Top of Information

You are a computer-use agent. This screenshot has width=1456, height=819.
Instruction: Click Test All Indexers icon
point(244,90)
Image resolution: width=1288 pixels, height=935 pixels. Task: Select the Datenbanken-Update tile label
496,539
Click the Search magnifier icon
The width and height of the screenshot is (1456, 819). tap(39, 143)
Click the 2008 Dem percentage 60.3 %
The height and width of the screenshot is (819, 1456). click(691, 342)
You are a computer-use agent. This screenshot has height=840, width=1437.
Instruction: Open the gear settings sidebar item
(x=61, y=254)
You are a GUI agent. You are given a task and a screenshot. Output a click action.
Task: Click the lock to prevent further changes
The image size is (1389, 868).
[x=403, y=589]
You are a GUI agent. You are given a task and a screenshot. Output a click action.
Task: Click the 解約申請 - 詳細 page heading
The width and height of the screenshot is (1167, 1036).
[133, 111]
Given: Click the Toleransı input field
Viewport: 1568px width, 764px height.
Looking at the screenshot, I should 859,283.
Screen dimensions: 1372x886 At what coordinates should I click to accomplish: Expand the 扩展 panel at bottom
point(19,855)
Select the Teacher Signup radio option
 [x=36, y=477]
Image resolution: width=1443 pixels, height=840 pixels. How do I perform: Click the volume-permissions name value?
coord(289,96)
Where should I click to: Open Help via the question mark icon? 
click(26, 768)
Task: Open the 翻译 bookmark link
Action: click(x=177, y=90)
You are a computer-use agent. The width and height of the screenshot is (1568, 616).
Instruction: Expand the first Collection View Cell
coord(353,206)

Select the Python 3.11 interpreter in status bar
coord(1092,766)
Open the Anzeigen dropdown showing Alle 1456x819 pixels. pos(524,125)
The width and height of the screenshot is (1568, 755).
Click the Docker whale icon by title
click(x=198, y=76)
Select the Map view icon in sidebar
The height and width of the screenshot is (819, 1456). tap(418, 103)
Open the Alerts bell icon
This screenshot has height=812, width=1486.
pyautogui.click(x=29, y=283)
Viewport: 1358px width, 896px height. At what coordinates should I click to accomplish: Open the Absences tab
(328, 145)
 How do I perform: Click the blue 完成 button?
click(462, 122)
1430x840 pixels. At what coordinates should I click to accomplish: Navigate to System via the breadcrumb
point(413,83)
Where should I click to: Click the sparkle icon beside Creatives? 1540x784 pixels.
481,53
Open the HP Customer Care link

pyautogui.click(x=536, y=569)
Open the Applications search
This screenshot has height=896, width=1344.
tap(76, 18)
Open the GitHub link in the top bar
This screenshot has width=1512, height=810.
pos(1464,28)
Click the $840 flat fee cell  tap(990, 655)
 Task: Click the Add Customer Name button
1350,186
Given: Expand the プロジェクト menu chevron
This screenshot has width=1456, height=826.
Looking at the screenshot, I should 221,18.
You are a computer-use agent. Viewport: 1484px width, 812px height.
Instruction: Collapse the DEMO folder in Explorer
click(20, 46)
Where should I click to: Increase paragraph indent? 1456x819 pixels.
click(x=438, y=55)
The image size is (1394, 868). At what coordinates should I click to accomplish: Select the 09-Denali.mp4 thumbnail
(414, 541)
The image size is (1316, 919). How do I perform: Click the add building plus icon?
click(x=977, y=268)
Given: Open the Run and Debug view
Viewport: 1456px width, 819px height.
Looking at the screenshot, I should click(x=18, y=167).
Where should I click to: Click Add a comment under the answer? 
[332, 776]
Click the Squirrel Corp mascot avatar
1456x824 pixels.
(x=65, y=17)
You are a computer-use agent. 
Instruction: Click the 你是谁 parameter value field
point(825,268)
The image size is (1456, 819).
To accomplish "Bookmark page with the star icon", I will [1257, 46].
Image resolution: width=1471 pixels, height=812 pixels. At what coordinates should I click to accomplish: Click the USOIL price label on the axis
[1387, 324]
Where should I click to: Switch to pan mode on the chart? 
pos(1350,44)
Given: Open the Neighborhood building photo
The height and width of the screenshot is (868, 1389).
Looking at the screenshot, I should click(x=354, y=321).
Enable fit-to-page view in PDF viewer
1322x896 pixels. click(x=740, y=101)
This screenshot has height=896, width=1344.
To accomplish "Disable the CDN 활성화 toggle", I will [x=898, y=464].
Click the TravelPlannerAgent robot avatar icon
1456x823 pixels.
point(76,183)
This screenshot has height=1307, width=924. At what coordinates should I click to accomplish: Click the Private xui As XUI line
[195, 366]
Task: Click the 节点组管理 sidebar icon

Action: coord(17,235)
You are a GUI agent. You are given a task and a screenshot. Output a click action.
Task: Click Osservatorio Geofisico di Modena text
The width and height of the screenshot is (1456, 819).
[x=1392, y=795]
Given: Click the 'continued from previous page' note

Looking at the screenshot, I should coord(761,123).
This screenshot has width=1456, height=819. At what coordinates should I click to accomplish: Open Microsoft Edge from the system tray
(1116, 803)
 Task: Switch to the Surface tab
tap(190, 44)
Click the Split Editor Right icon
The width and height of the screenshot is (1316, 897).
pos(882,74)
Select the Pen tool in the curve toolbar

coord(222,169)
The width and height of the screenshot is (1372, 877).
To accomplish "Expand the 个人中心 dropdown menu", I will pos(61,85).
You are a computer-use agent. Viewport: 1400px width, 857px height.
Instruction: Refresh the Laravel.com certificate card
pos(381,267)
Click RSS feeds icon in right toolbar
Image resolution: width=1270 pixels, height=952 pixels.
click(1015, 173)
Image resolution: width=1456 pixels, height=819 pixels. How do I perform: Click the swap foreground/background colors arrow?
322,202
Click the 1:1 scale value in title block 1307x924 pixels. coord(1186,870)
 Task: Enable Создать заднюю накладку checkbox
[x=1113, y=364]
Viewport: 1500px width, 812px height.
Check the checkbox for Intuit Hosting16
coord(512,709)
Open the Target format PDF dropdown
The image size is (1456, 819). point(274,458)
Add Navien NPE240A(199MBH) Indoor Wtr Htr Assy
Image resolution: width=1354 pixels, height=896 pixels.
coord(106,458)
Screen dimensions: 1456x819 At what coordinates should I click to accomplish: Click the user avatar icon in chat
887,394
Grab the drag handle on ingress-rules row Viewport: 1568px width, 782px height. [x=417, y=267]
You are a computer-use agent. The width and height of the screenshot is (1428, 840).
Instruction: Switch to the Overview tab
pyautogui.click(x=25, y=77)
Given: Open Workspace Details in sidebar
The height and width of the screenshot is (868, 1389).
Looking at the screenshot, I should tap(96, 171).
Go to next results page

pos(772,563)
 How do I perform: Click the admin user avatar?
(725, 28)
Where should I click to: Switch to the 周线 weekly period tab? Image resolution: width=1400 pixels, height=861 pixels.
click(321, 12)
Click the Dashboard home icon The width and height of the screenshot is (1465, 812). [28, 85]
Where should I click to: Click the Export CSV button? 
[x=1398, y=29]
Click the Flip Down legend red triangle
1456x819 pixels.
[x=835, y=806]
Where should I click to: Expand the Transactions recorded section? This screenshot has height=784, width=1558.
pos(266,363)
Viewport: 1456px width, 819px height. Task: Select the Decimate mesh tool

Bottom of Information

* [Exercise requirements]
Take the records above and copy them out exactly.

* [Answer to this task]
You are a computer-use agent. This screenshot has width=1456, height=819.
Instruction: Click Test All Indexers icon
point(244,90)
Image resolution: width=1288 pixels, height=935 pixels. Task: Select the Datenbanken-Update tile label
496,539
Click the Search magnifier icon
The width and height of the screenshot is (1456, 819). tap(39, 143)
Click the 2008 Dem percentage 60.3 %
The height and width of the screenshot is (819, 1456). click(691, 342)
You are a computer-use agent. This screenshot has height=840, width=1437.
Instruction: Open the gear settings sidebar item
(x=61, y=254)
You are a GUI agent. You are given a task and a screenshot. Output a click action.
Task: Click the lock to prevent further changes
The image size is (1389, 868).
[x=403, y=589]
You are a GUI agent. You are given a task and a screenshot. Output a click action.
Task: Click the 解約申請 - 詳細 page heading
The width and height of the screenshot is (1167, 1036).
[133, 111]
Given: Click the Toleransı input field
Viewport: 1568px width, 764px height.
Looking at the screenshot, I should 859,283.
Screen dimensions: 1372x886 At what coordinates should I click to accomplish: Expand the 扩展 panel at bottom
point(19,855)
Select the Teacher Signup radio option
 [x=36, y=477]
Image resolution: width=1443 pixels, height=840 pixels. How do I perform: Click the volume-permissions name value?
coord(289,96)
Where should I click to: Open Help via the question mark icon? 
click(26, 768)
Task: Open the 翻译 bookmark link
Action: click(x=177, y=90)
You are a computer-use agent. The width and height of the screenshot is (1568, 616).
Instruction: Expand the first Collection View Cell
coord(353,206)

Select the Python 3.11 interpreter in status bar
coord(1092,766)
Open the Anzeigen dropdown showing Alle 1456x819 pixels. pos(524,125)
The width and height of the screenshot is (1568, 755).
Click the Docker whale icon by title
click(x=198, y=76)
Select the Map view icon in sidebar
The height and width of the screenshot is (819, 1456). tap(418, 103)
Open the Alerts bell icon
This screenshot has height=812, width=1486.
pyautogui.click(x=29, y=283)
Viewport: 1358px width, 896px height. At what coordinates should I click to accomplish: Open the Absences tab
(328, 145)
 How do I perform: Click the blue 完成 button?
click(462, 122)
1430x840 pixels. At what coordinates should I click to accomplish: Navigate to System via the breadcrumb
point(413,83)
Where should I click to: Click the sparkle icon beside Creatives? 1540x784 pixels.
481,53
Open the HP Customer Care link

pyautogui.click(x=536, y=569)
Open the Applications search
This screenshot has height=896, width=1344.
tap(76, 18)
Open the GitHub link in the top bar
This screenshot has width=1512, height=810.
pos(1464,28)
Click the $840 flat fee cell  tap(990, 655)
 Task: Click the Add Customer Name button
1350,186
Given: Expand the プロジェクト menu chevron
This screenshot has width=1456, height=826.
Looking at the screenshot, I should 221,18.
You are a computer-use agent. Viewport: 1484px width, 812px height.
Instruction: Collapse the DEMO folder in Explorer
click(20, 46)
Where should I click to: Increase paragraph indent? 1456x819 pixels.
click(x=438, y=55)
The image size is (1394, 868). At what coordinates should I click to accomplish: Select the 09-Denali.mp4 thumbnail
(414, 541)
The image size is (1316, 919). How do I perform: Click the add building plus icon?
click(x=977, y=268)
Given: Open the Run and Debug view
Viewport: 1456px width, 819px height.
Looking at the screenshot, I should click(x=18, y=167).
Where should I click to: Click Add a comment under the answer? 
[332, 776]
Click the Squirrel Corp mascot avatar
1456x824 pixels.
(x=65, y=17)
You are a computer-use agent. 
Instruction: Click the 你是谁 parameter value field
point(825,268)
The image size is (1456, 819).
To accomplish "Bookmark page with the star icon", I will [1257, 46].
Image resolution: width=1471 pixels, height=812 pixels. At what coordinates should I click to accomplish: Click the USOIL price label on the axis
[1387, 324]
Where should I click to: Switch to pan mode on the chart? 
pos(1350,44)
Given: Open the Neighborhood building photo
The height and width of the screenshot is (868, 1389).
Looking at the screenshot, I should click(x=354, y=321).
Enable fit-to-page view in PDF viewer
1322x896 pixels. click(x=740, y=101)
This screenshot has height=896, width=1344.
To accomplish "Disable the CDN 활성화 toggle", I will [x=898, y=464].
Click the TravelPlannerAgent robot avatar icon
1456x823 pixels.
point(76,183)
This screenshot has height=1307, width=924. At what coordinates should I click to accomplish: Click the Private xui As XUI line
[195, 366]
Task: Click the 节点组管理 sidebar icon

Action: coord(17,235)
You are a GUI agent. You are given a task and a screenshot. Output a click action.
Task: Click Osservatorio Geofisico di Modena text
The width and height of the screenshot is (1456, 819).
[x=1392, y=795]
Given: Click the 'continued from previous page' note

Looking at the screenshot, I should coord(761,123).
This screenshot has width=1456, height=819. At what coordinates should I click to accomplish: Open Microsoft Edge from the system tray
(1116, 803)
 Task: Switch to the Surface tab
tap(190, 44)
Click the Split Editor Right icon
The width and height of the screenshot is (1316, 897).
pos(882,74)
Select the Pen tool in the curve toolbar

coord(222,169)
The width and height of the screenshot is (1372, 877).
To accomplish "Expand the 个人中心 dropdown menu", I will pos(61,85).
You are a computer-use agent. Viewport: 1400px width, 857px height.
Instruction: Refresh the Laravel.com certificate card
pos(381,267)
Click RSS feeds icon in right toolbar
Image resolution: width=1270 pixels, height=952 pixels.
click(1015, 173)
Image resolution: width=1456 pixels, height=819 pixels. How do I perform: Click the swap foreground/background colors arrow?
322,202
Click the 1:1 scale value in title block 1307x924 pixels. coord(1186,870)
 Task: Enable Создать заднюю накладку checkbox
[x=1113, y=364]
Viewport: 1500px width, 812px height.
Check the checkbox for Intuit Hosting16
coord(512,709)
Open the Target format PDF dropdown
The image size is (1456, 819). point(274,458)
Add Navien NPE240A(199MBH) Indoor Wtr Htr Assy
Image resolution: width=1354 pixels, height=896 pixels.
coord(106,458)
Screen dimensions: 1456x819 At what coordinates should I click to accomplish: Click the user avatar icon in chat
887,394
Grab the drag handle on ingress-rules row Viewport: 1568px width, 782px height. [x=417, y=267]
You are a computer-use agent. The width and height of the screenshot is (1428, 840).
Instruction: Switch to the Overview tab
pyautogui.click(x=25, y=77)
Given: Open Workspace Details in sidebar
The height and width of the screenshot is (868, 1389).
Looking at the screenshot, I should tap(96, 171).
Go to next results page

pos(772,563)
 How do I perform: Click the admin user avatar?
(725, 28)
Where should I click to: Switch to the 周线 weekly period tab? Image resolution: width=1400 pixels, height=861 pixels.
click(321, 12)
Click the Dashboard home icon The width and height of the screenshot is (1465, 812). [28, 85]
Where should I click to: Click the Export CSV button? 
[x=1398, y=29]
Click the Flip Down legend red triangle
1456x819 pixels.
[x=835, y=806]
Where should I click to: Expand the Transactions recorded section? This screenshot has height=784, width=1558.
pos(266,363)
Viewport: 1456px width, 819px height. Task: Select the Decimate mesh tool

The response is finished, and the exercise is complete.